The editorial board at the South Florida-based Sun Sentinel has decided not to endorse a Republican candidate in the Florida primary. It’s the first time they’ve made such a decision in five presidential election cycles.
They claimed it was because “the kind of person who should be running is not in the race.” Essentially, they argued Donald Trump, Florida Sen. Marco Rubio and Texas Sen. Ted Cruz are unqualified and unfit to be and run for president of the United States.
Let us be very clear. The Sun Sentinel editorial board is a total joke. They obviously lack the professional and personal ethics to put forward an intellectually sound argument that demonstrates they have the courage of their blatantly partisan convictions.
“Cruz scares us. He also should scare Republicans who want to win in November. Cruz has not earned your vote,” the editorial said.
What scares them, exactly? They couldn’t come up with and put forward a single issue that causes them such trepidation aside from electability?
Yet, they find nothing terrifying about the ongoing electoral success a socialist has had in the Democratic Party primary? Socialism, along with other statist systems of government, murdered over 262 million human beings in the 20th century, alone. It’s called democide. Google it. They all rose to power with the same set of promises Sen. Bernie Sanders and other leftwing radicals hijacking the Democratic Party have made.
But Ted Cruz is scary? Let us remind our media friends that–in those statist, leftwing governments Sen. Sanders has praised over the decades–journalists were always the first to be lined up against the wall.
The editorial board at the Sun Sentinel finds nothing scary about a woman who exposes the most damaging national security secrets to Russia, China and other adversarial nation-states for the sake of her own convenience and privacy? There’s nothing scary about a woman who looks into the eyes of a mother who lost her son in service to our nation, and lies to her face?

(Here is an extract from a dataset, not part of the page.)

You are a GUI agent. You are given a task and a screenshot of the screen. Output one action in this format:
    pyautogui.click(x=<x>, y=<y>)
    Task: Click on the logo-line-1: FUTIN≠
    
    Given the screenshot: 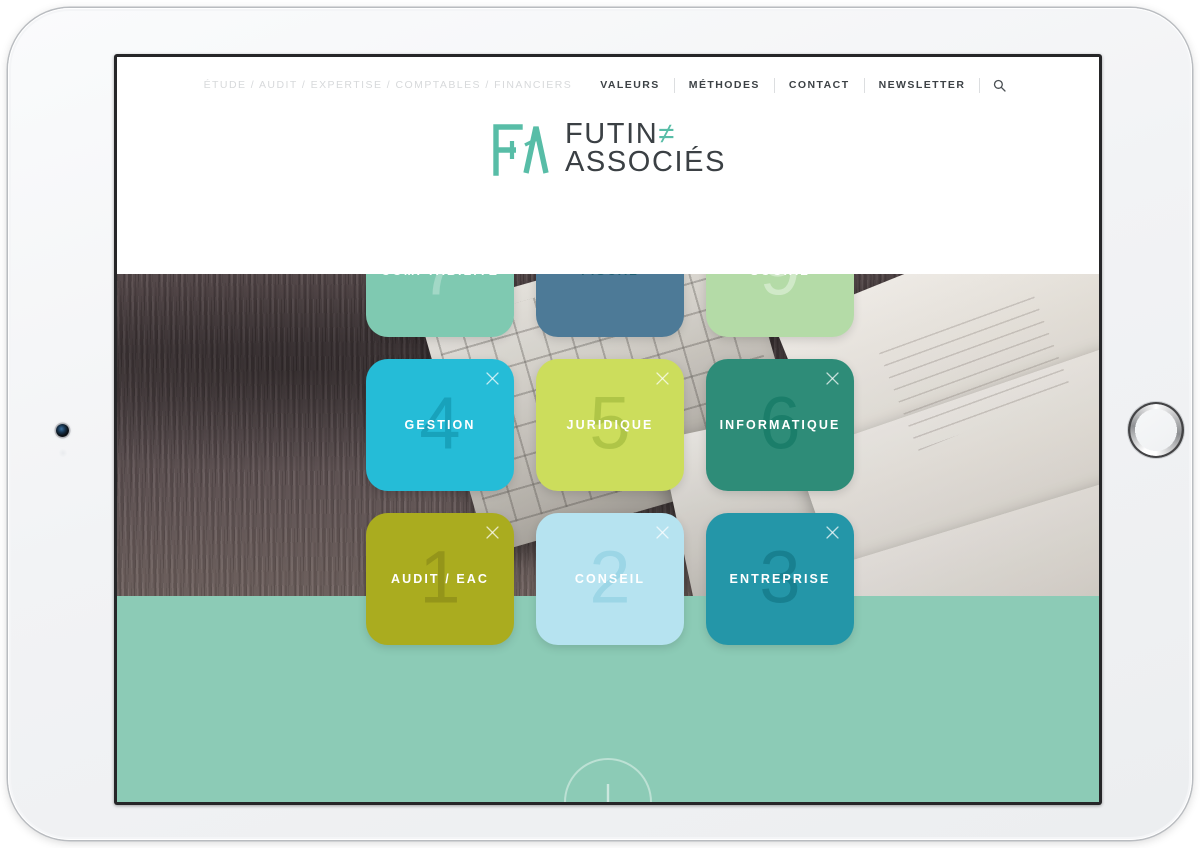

We suppose not. We suppose the editorial board at the Sun Sentinel believes Mrs. Clinton, a proven and known serial liar who once claimed she came under sniper fire in Bosnia, over a grieving mother. Pat Smith is a victim of a president’s and wanna-be president’s electoral ambitions, the latter of whom they find fit for the Office of the President.
The same paper that endorsed Barack Obama in 2008 dismissed a wildly successful albeit bombastic businessman as unfit for the same office political hacks have occupied for decades. Donald J. Trump isn’t fit for the Office of the President but a junior senator from Illinois with zero life accomplishments was prepared to be the leader of the free world? A man with no record of excellence–but not Donald J. Trump–was suited to run the largest apparatus in the world?
Speaking of Mr. Obama, who the editorial board endorsed in 2008, he may very well be the only other senator we could find with a worse attendance record in the U.S. Senate than Marco Rubio. We have our own problems with Sen. Rubio, primarily consisting of not keeping his promise to voters to oppose amnesty. But the Sun Sentinel actually cites his retreat from the Gang of Eight as a negative and conveniently–or dishonestly–overlooked their hypocritical criticism of Sen. Rubio’s attendance record.
Florida Republican primary voters might have assumed the same paper that endorsed liberal former Gov. Mitt Romney would continue with their trend and choose Ohio Gov. John Kasich. Unfortunately, according to them, voting for Gov. Kasich is a waste of your vote. He didn’t build a Florida ground operation sufficient enough to impress the intellectuals on the editorial board, largely because he isn’t funded and controlled by Wall Street like their gal.
Readers should just overlook that, too.
The Sun Sentinel has actually done us a service here. They have reminded us why PPD was founded and underscored why the anger among the electorate is actually rational, justified anger.
Voters, particularly Republican primary voters, are sick and tired of intellectually feeble editorials, the defense of policy that doesn’t serve their interests and the incestuous relationship between power-brokers and their media acolytes.
We wouldn’t recommend spending another dime in support of this publication.